Thursday, October 06, 2005

State's Placing Children In Overtly Religious Facility Is Establishment Violation

Last week, in Teen Ranch v. Udow, 2005 U.S. Dist. LEXIS 22164 (WD Mich., Sept. 29, 2005), Judge Robert Bell issued an important opinion finding Establishment Clause problems with Michigan's Family Independence Agency (FIA) contracting for a faith-based organization to provide youth residential services. Teen Ranch is an overtly Christian facility that promotes a Christian worldview and encourages conversion to faith in Christ as part of its services to youth. FIA refused to continue to place children who are wards of the state with Teen Ranch unless the Ranch changed its practice of imposing its religious beliefs into its daily treatment and service plan activities. Teen Ranch sued, asserting violation of free speech, free exercise of religion, due process and equal protection. The court rejected all of these contentions.

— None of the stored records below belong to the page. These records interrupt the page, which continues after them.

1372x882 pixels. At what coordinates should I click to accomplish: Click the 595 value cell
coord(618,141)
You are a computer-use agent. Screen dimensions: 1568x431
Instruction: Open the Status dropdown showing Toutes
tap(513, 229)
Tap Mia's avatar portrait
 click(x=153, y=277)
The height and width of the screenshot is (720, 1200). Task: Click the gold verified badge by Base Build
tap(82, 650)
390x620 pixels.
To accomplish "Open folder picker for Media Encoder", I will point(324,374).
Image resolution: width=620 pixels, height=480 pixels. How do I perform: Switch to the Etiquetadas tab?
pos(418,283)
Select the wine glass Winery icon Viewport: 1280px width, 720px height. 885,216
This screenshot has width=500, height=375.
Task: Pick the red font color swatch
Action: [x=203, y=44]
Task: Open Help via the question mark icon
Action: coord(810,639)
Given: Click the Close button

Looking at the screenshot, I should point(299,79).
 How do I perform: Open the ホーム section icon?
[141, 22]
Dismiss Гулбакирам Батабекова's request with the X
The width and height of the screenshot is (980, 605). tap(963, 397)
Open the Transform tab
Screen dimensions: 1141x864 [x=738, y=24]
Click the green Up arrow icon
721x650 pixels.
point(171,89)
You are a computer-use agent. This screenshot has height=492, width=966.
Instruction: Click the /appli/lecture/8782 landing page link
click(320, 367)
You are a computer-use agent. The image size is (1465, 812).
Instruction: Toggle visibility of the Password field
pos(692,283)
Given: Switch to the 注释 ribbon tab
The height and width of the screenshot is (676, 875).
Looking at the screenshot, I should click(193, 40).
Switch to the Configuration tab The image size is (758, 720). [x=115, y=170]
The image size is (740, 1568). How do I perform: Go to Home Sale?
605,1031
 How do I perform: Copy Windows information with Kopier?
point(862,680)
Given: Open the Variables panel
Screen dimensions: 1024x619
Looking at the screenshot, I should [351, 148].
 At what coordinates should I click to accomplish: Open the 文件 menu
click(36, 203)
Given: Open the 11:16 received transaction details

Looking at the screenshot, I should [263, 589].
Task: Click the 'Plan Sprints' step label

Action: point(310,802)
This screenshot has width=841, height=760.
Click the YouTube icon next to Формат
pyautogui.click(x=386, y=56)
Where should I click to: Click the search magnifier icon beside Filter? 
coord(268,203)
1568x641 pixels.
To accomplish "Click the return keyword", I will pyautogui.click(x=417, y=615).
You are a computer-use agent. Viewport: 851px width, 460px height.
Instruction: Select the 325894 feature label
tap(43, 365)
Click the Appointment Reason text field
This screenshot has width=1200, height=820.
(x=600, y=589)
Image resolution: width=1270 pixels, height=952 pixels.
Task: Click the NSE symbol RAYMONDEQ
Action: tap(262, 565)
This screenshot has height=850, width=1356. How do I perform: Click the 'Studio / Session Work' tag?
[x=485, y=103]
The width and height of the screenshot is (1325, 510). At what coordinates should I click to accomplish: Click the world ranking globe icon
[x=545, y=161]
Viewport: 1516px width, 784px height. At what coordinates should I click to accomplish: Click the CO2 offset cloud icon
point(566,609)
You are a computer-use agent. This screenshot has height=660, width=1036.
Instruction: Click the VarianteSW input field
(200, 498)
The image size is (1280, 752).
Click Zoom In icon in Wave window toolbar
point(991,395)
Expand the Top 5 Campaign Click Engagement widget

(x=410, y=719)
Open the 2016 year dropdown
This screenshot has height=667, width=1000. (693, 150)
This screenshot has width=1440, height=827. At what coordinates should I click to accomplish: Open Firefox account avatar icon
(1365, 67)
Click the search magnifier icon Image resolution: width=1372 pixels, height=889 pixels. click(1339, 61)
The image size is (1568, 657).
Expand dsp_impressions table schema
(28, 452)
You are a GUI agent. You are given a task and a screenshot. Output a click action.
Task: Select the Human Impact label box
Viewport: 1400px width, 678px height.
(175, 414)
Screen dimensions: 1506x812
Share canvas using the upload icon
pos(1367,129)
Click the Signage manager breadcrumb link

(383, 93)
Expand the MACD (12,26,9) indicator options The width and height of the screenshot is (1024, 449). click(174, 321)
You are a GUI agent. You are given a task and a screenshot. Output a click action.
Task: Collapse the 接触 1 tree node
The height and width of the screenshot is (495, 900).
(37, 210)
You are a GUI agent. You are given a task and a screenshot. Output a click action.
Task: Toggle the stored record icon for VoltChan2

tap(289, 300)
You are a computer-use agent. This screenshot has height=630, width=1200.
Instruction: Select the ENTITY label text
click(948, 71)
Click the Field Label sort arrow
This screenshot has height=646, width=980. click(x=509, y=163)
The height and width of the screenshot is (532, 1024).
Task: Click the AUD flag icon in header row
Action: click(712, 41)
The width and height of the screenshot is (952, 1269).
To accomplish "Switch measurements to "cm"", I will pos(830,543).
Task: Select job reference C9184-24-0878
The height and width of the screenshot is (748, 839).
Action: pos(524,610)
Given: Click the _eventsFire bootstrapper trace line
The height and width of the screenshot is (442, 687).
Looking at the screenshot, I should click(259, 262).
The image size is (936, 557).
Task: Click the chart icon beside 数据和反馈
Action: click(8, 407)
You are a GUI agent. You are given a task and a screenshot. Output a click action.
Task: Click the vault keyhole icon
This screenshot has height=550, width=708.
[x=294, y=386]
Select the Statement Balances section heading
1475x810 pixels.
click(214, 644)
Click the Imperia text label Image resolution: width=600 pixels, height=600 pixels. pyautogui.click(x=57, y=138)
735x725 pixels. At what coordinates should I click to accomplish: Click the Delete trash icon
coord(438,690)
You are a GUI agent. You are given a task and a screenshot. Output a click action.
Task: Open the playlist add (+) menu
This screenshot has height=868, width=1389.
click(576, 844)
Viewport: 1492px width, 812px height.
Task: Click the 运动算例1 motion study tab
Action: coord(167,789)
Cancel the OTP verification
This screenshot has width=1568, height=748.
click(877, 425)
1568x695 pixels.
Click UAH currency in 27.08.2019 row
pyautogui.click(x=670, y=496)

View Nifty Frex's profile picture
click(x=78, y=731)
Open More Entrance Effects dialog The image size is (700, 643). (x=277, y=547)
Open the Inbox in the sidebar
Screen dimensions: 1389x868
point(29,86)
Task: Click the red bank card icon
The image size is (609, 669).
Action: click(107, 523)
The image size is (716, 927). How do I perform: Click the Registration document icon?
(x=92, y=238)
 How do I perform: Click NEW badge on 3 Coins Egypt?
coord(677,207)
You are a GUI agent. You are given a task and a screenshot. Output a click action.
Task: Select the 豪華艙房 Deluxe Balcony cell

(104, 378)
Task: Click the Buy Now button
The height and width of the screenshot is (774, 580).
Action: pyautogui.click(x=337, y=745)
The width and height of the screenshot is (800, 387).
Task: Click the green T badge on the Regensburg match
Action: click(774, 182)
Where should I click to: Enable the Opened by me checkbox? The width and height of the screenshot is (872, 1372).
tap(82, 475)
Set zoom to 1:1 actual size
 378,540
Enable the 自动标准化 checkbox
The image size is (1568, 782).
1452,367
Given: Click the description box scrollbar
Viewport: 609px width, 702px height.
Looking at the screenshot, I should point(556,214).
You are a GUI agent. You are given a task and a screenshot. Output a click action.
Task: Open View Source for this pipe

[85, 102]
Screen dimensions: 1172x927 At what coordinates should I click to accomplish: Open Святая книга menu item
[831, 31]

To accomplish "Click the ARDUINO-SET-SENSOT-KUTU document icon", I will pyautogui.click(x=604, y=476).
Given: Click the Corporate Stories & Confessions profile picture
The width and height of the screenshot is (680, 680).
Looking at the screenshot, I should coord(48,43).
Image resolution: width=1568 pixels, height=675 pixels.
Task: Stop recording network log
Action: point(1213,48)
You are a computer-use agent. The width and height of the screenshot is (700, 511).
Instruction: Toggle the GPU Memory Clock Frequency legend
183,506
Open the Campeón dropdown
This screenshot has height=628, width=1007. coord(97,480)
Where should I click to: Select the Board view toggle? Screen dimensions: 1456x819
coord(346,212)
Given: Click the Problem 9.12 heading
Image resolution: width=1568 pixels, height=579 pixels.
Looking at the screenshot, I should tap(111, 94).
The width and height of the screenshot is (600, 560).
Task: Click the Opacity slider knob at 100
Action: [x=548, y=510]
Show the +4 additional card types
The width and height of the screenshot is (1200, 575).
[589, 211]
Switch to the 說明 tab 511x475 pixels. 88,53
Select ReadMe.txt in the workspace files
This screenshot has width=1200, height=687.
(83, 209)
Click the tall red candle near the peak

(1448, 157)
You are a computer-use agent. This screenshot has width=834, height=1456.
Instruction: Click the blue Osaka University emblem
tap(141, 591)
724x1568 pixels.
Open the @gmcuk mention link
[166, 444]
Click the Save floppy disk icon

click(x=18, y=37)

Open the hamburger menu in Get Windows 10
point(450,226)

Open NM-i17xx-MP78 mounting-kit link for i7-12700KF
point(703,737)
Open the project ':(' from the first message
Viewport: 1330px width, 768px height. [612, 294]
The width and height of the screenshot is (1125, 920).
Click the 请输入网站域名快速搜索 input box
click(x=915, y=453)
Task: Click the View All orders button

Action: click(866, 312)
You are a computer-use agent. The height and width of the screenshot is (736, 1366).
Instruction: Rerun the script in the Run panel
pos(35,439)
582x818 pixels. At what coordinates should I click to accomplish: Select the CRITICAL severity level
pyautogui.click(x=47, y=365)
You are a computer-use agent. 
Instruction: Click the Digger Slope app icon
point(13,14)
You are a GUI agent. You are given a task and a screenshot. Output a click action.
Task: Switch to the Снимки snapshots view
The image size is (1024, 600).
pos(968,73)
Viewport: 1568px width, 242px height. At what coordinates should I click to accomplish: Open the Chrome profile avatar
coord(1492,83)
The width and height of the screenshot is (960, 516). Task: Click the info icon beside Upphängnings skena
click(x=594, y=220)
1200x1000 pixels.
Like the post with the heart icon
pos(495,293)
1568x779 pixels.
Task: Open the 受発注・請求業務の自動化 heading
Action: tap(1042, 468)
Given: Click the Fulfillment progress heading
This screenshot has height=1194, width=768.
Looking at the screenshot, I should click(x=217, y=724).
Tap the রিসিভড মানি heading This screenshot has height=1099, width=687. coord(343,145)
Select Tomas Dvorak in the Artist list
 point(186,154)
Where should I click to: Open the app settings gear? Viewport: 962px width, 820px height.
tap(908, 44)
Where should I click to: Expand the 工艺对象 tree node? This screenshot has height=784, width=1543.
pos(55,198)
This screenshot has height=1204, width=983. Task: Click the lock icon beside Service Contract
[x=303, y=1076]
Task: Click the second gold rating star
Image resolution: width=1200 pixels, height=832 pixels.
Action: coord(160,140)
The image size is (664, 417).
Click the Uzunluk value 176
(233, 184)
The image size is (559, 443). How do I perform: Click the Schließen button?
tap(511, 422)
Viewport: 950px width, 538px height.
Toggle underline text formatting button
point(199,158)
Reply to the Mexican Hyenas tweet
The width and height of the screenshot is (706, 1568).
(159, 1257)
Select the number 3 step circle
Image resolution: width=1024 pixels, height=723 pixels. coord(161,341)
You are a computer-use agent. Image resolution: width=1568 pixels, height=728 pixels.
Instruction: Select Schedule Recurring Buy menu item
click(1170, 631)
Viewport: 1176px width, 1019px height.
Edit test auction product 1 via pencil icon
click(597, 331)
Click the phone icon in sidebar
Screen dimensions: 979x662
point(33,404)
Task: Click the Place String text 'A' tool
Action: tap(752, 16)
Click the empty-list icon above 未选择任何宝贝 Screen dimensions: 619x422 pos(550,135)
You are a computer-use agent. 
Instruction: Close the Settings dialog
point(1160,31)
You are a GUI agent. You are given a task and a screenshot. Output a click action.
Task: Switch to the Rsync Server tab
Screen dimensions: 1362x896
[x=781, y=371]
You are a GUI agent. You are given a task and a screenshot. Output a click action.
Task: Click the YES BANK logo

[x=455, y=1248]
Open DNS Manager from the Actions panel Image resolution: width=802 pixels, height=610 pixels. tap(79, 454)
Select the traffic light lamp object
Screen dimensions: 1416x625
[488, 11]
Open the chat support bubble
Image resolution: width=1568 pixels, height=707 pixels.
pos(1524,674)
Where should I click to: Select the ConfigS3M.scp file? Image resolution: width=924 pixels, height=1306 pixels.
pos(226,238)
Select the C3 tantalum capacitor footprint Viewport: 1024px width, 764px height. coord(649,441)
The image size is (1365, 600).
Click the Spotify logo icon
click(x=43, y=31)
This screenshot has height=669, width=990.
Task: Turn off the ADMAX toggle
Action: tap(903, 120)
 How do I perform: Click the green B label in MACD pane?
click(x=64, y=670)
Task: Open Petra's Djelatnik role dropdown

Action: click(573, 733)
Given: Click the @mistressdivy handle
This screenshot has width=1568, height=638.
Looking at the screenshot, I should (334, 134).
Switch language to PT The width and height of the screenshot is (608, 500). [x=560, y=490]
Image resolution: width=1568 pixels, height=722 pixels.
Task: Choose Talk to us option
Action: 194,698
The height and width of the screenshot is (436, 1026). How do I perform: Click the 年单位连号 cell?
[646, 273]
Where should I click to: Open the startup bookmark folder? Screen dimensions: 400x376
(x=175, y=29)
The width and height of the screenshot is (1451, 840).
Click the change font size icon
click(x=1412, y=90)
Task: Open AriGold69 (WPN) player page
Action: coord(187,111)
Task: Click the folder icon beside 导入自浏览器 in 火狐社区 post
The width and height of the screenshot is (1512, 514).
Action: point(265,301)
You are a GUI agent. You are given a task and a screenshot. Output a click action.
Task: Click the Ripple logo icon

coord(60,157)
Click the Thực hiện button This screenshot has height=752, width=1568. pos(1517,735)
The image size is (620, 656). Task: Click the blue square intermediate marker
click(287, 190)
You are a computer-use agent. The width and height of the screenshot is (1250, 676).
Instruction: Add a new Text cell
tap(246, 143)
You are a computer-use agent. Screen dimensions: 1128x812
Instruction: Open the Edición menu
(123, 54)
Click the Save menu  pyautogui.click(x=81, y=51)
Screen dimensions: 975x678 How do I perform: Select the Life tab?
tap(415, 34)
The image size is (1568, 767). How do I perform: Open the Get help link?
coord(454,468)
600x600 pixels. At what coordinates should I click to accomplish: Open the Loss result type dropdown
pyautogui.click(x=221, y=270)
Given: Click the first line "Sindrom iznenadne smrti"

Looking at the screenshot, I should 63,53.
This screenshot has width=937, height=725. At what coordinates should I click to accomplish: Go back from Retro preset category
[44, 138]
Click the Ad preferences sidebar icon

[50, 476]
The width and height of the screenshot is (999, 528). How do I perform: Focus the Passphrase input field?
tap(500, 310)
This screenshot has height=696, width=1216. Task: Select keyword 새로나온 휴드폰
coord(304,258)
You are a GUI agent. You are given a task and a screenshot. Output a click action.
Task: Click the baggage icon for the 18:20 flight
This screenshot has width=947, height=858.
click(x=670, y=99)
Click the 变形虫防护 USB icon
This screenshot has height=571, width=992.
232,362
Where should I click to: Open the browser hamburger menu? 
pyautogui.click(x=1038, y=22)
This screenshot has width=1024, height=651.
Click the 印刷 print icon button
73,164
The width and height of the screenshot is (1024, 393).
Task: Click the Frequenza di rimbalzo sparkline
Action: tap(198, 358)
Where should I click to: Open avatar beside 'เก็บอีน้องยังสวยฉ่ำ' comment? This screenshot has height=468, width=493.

The court recognized that the U.S. Supreme Court has permitted government funds to flow to religious organizations when a subsidy is given by reason of an individual who has used true private choice in selecting that organization. Here, the state places children in Teen Ranch and merely gives them the opportunity to opt out if they object to the religious nature of the program. The court held that this was not sufficient to satisfy the test of true choice required to avoid an Establishment Clause problem.

Family News In Focus today reported that Teen Ranch is considering an appeal to the Sixth Circuit. Teen Ranch claims that the FIS's action amounts to religious discrimination, according to Agape Press.